Report Lira Uganda Objectives and Findings Physio Sandy Lynn
Lira Uganda Objectives and Findings
A report for a two week visit to Lira University and Lira Referral Hospital.
- To establish a link with the CP clinic to determine any needs that they have for future visits.
- To discover what manual handling techniques are taught and used in the hospital and university and teach the students and nurses appropriate manual handling techniques as required.
- To reinforce the dangers of bedrest and encourage a ‘why can’t we get them out of bed’ philosophy to the nursing staff.
- To test the haemoglobin levels of patients pre and post C-Section
After a slow start to being in Lira and trying to find a place on the wards things took off. The first stumbling block was that there was 1 nurse per ward with 20 students and 27 patients to look after. The majority of the students were not proactive and standing or sitting about waiting to be told what to do. The nurses and students did very little hands on with patients as this was left to the family.

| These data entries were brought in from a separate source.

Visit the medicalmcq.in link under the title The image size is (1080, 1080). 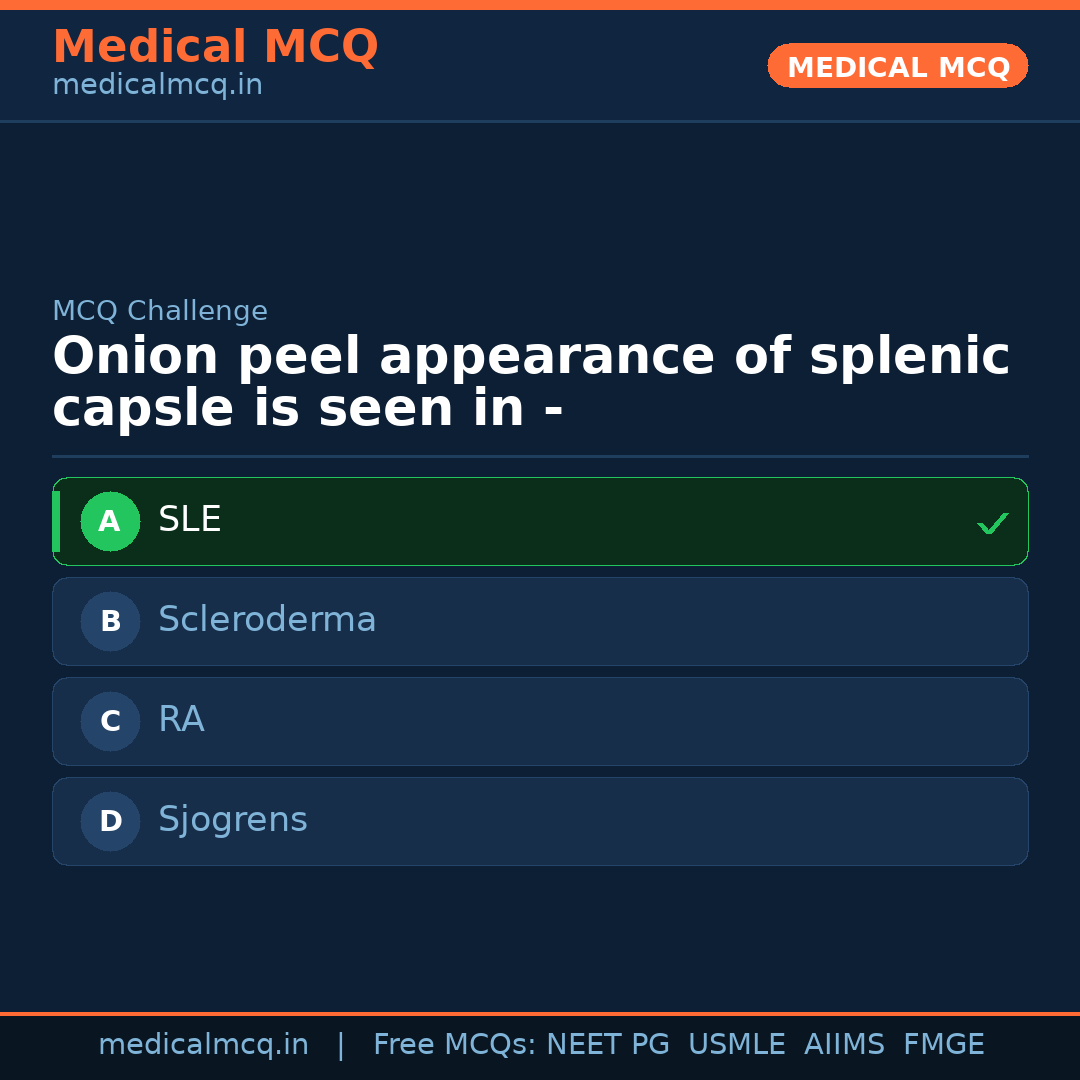(157, 85)
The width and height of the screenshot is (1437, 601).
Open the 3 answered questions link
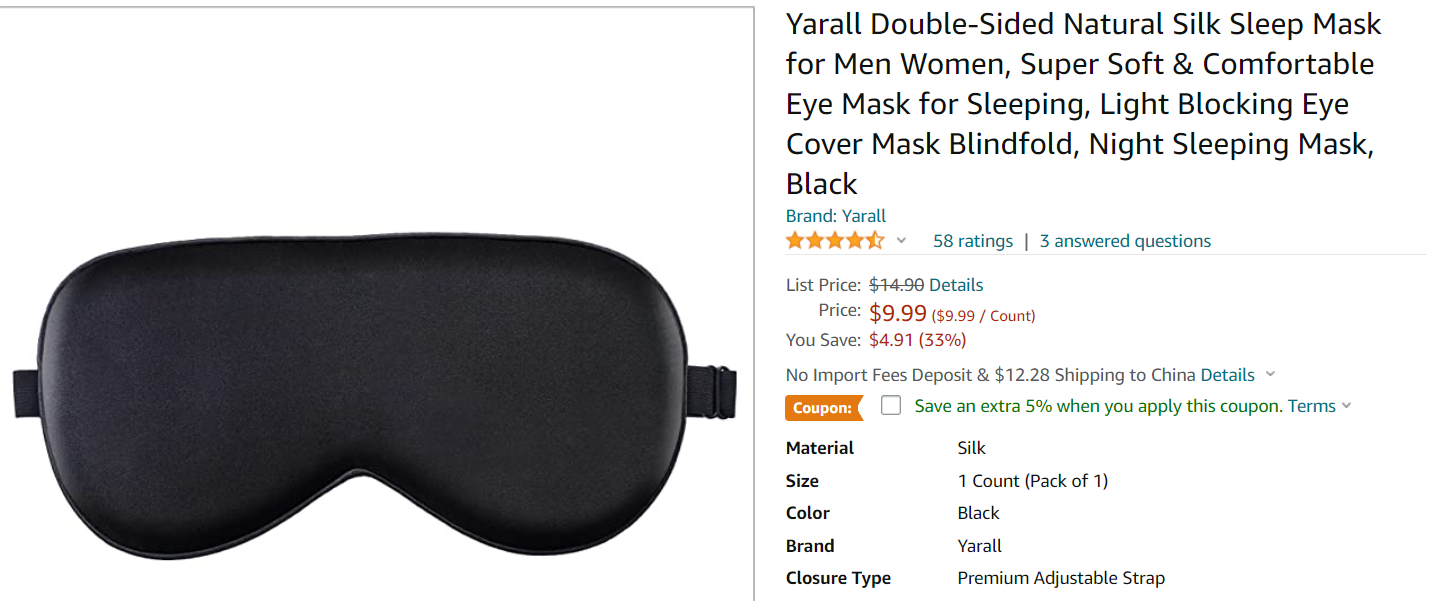(x=1125, y=240)
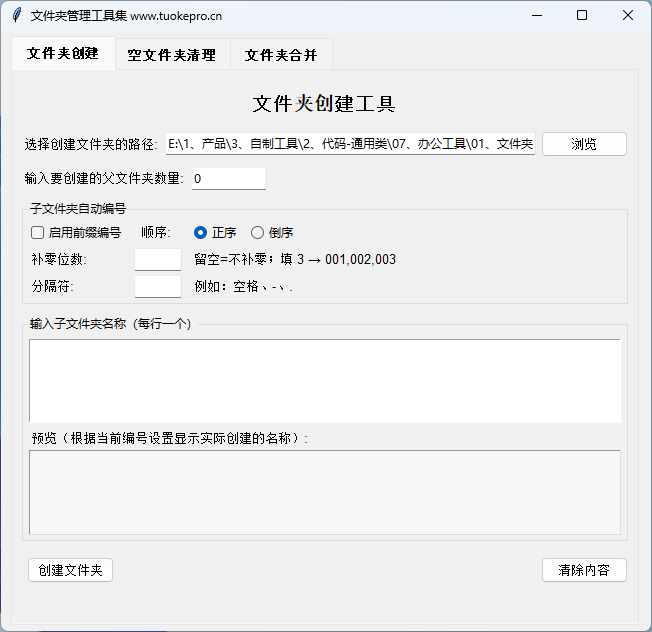Switch to the 文件夹创建 tab
The height and width of the screenshot is (632, 652).
click(x=63, y=54)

When patients were transfers from one bed to another or moved up the bed by the student nurses they were generally picked up and moved by 3 or 4 students using poor posture, even a patient with a C2 fracture.
2: I spent a lot of my time on the wards training the students how to use the tarp they put under patients as a slide sheet. How to log roll a patient, the importance of supporting limbs of a stroke patient with a dense hemiplegia. Unfortunately the lecture for the Lira University students did not happen due to confusion by the lecturers about timings and the students not being made aware it was happening.
3: On the post C-section ward patients were not expected out of bed for the first 24 hours post operation. I taught the students the importance of early mobilisation and the risks of bed rest. The students were taught LL exercises to teach the patients to help prevent DVTs and thoracic expansion exercises to help prevent any chest infections and I watched on with pride as the students taught these to the patients.
1: Each Tuesday and Thursday I visited the CP clinic based in a small room in a mental health facility. This service was run by a Ugandan OT. She saw patients on a Tuesday and performed stretches and muscle rubs for the patients and taught the parents how to do this at home. On the Thursdays she made specialist seating for the patients out of cardboard and newspaper from the hospital and wheat flour and water for glue. These were then painted. The parents were taught how to do this so that they could make new ones one the patient had outgrown their first one. The parents were provided with cardboard and newspaper to do this. There was another OT who performed home visits to the children who were issued equipment to ensure that they were suitable and no further adaptations were needed. Furthermore she taught the residents of the mental health facility how to make stools, trays and bins in a similar fashion so they could sell them to make money to buy their medications.
4: Unfortunately I was unable to complete this task and it has been handed over to a Ugandan anaesthetist to carry out.
Overall I feel this was a very successful visit and was pleased with the achievements. It will be very interesting to see if any of the manual handling and bed exercises are continued when I next return.
On my next visit I will come armed with large posters to place on the walls about manual handling and post-operative bed exercises and the importance of early mobilisation. I will also look to start a teaching session in the hospital for the students to attend to teach them the basics of manual handling with a certificate for them if they come (as this seems to be very important to them).
I will also hopefully continue to develop my link with the CP clinic and bring along either a paediatric or neuro physio as I feel that their skills will be very useful on the wards and in the clinic.